| Directions |
As the answer, give every line of the records that includes the word "checkbox".

Saved data entries

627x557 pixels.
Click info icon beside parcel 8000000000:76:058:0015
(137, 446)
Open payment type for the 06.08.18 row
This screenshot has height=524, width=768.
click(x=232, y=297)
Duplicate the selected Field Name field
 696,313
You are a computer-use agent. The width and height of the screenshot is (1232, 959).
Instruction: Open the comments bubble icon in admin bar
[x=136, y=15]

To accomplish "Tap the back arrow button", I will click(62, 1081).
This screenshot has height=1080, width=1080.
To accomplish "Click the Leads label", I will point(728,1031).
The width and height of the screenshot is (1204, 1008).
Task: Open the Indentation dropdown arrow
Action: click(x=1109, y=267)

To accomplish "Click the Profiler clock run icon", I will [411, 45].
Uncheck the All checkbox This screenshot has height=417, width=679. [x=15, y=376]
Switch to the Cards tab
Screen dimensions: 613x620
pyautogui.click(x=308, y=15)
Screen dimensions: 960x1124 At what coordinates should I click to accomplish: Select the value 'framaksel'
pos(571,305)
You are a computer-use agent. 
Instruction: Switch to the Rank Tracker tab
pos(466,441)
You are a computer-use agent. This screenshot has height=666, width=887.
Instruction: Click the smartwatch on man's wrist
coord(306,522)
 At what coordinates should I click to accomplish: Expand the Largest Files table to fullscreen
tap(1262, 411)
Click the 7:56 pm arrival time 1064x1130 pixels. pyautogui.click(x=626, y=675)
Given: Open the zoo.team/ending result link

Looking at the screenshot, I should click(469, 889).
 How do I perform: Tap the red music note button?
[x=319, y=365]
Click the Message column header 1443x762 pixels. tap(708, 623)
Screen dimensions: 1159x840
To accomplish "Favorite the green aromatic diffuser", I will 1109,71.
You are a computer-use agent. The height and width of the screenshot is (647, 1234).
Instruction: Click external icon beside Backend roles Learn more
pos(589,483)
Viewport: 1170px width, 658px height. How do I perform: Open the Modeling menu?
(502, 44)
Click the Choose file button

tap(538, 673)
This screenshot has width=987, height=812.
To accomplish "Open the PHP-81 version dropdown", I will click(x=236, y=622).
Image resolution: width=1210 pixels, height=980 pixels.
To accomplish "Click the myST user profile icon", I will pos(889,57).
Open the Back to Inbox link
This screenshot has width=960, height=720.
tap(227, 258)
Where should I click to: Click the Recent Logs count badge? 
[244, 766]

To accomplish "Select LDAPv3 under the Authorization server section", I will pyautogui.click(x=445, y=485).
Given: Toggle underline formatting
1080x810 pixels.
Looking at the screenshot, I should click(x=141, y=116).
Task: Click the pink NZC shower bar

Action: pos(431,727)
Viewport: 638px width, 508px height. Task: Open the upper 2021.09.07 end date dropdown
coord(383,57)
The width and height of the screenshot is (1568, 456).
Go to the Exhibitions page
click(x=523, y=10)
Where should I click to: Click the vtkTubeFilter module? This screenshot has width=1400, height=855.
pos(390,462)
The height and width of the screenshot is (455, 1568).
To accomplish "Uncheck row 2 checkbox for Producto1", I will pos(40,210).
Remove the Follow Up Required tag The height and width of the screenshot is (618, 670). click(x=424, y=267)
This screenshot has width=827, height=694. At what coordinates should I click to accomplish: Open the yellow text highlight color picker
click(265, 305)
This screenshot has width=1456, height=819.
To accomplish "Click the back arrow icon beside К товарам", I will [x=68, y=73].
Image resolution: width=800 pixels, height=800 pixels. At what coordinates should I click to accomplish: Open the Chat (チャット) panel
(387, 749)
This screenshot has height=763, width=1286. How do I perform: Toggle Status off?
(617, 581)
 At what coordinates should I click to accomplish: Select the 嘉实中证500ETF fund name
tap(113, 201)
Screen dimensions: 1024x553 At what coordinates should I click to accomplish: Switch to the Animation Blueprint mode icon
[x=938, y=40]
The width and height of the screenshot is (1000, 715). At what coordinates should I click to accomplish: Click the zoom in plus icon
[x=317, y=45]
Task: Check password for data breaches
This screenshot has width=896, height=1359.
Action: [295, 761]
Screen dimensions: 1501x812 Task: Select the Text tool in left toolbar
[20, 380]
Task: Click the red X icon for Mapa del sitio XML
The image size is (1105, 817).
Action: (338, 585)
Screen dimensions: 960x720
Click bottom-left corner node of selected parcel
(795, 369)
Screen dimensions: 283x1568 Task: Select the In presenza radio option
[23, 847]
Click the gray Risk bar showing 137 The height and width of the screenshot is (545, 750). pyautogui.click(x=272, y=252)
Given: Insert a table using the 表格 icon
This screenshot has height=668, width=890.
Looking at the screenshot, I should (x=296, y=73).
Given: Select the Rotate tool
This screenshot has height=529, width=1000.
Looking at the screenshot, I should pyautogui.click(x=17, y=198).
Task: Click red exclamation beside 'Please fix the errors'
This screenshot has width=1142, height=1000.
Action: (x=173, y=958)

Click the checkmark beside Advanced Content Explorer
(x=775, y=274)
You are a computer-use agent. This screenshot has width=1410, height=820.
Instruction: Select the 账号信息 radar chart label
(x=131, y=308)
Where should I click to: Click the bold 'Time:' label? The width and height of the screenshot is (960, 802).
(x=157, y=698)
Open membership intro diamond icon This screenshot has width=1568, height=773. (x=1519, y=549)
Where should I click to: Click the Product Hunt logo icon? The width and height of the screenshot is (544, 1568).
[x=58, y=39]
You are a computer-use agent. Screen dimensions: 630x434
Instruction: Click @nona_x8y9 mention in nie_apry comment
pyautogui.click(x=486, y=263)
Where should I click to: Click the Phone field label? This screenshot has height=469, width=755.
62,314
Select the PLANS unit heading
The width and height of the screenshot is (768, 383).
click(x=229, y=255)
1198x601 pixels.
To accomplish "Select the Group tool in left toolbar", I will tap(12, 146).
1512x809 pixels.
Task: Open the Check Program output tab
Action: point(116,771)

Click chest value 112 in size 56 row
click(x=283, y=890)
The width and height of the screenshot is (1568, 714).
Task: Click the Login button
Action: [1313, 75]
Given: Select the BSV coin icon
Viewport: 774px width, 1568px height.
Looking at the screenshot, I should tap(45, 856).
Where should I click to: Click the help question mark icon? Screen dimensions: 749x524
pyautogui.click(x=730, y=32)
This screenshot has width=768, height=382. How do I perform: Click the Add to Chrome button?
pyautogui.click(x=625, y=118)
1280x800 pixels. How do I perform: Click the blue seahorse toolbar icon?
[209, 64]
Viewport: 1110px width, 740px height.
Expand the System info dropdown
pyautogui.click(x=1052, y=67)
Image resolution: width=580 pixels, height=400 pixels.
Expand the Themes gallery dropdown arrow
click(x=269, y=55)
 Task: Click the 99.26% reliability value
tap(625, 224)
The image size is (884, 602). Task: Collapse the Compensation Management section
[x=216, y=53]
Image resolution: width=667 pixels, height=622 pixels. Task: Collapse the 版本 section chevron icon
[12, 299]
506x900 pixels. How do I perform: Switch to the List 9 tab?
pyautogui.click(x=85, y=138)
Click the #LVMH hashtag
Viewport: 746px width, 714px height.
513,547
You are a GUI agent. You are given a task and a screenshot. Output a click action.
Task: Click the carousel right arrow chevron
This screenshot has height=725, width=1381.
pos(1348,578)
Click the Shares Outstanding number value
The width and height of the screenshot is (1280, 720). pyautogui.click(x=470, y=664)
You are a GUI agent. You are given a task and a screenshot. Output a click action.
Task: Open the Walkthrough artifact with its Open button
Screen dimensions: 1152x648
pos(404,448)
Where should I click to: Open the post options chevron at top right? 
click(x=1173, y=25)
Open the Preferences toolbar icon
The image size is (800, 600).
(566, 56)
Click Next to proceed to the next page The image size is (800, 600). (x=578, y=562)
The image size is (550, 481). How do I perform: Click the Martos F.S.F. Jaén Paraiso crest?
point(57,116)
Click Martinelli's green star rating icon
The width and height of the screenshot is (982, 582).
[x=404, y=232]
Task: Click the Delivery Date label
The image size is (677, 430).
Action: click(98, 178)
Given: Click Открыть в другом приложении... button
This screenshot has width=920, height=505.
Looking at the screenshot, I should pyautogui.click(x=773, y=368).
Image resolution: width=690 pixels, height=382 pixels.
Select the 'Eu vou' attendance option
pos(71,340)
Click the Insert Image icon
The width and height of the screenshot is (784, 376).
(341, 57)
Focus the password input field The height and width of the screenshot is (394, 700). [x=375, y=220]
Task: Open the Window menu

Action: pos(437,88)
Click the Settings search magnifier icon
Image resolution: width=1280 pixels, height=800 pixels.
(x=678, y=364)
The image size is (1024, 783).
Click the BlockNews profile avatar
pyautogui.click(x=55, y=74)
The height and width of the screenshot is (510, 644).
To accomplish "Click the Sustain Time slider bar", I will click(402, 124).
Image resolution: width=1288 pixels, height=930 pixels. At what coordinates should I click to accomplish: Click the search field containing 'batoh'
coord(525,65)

| Answer to the exercise |
Uncheck the All checkbox This screenshot has height=417, width=679. [x=15, y=376]
To accomplish "Uncheck row 2 checkbox for Producto1", I will pos(40,210).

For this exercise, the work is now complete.